### What to work on
What is needed is the exact text of each line in the listing below from the one with "Click the 12:15 departure time from MUC" up to and including the one with "This screenshot has width=842, height=393.", and no pictures.

### Dataset records
•••
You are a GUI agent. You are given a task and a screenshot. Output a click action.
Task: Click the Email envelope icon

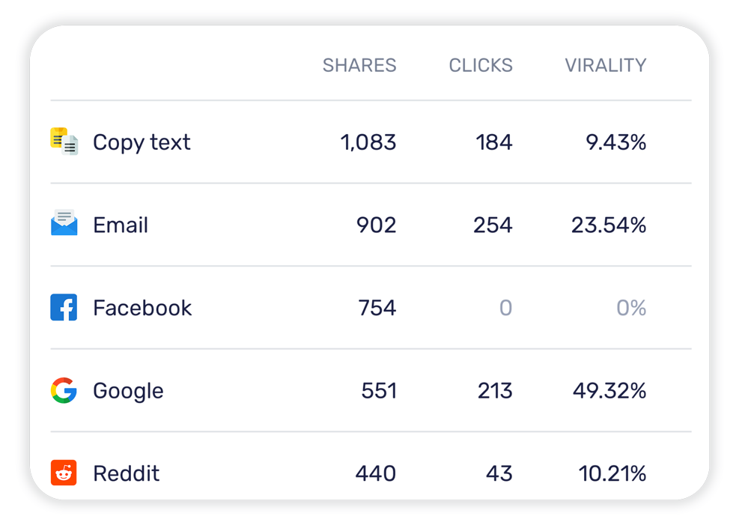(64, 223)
•••
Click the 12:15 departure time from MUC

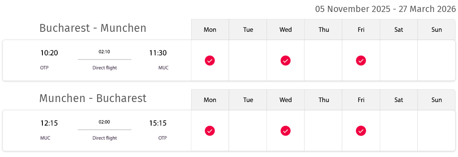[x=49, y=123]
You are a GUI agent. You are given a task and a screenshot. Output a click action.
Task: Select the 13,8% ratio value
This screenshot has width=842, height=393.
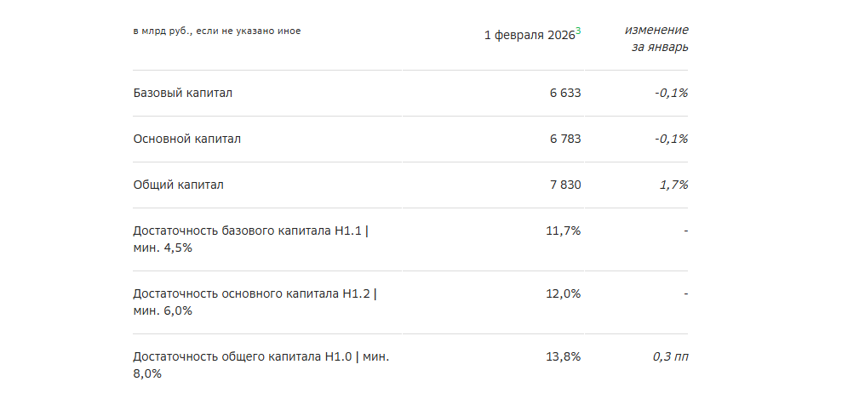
•••
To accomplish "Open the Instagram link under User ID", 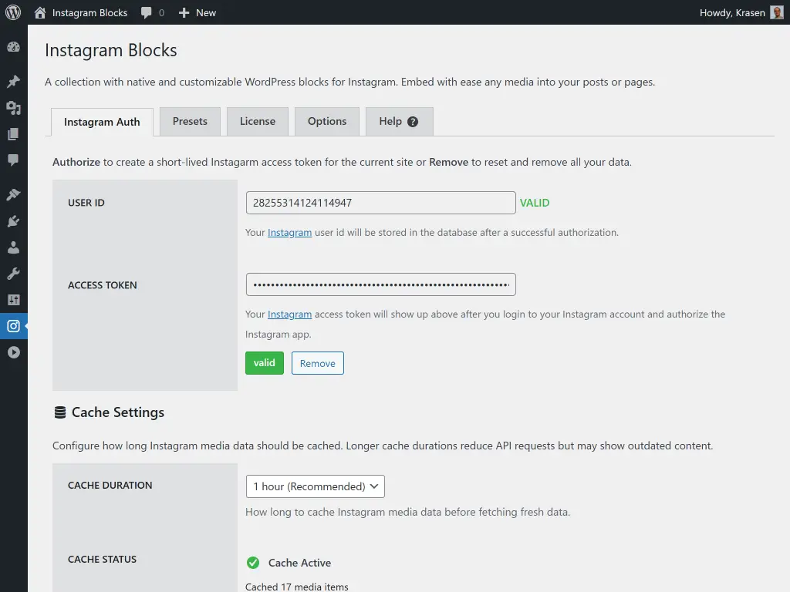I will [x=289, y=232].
•••
### Expected answer
Click the 12:15 departure time from MUC

[x=49, y=123]
You are a GUI agent. You are given a task and a screenshot. Output a click action.
Task: Select the 13,8% ratio value
This screenshot has width=842, height=393.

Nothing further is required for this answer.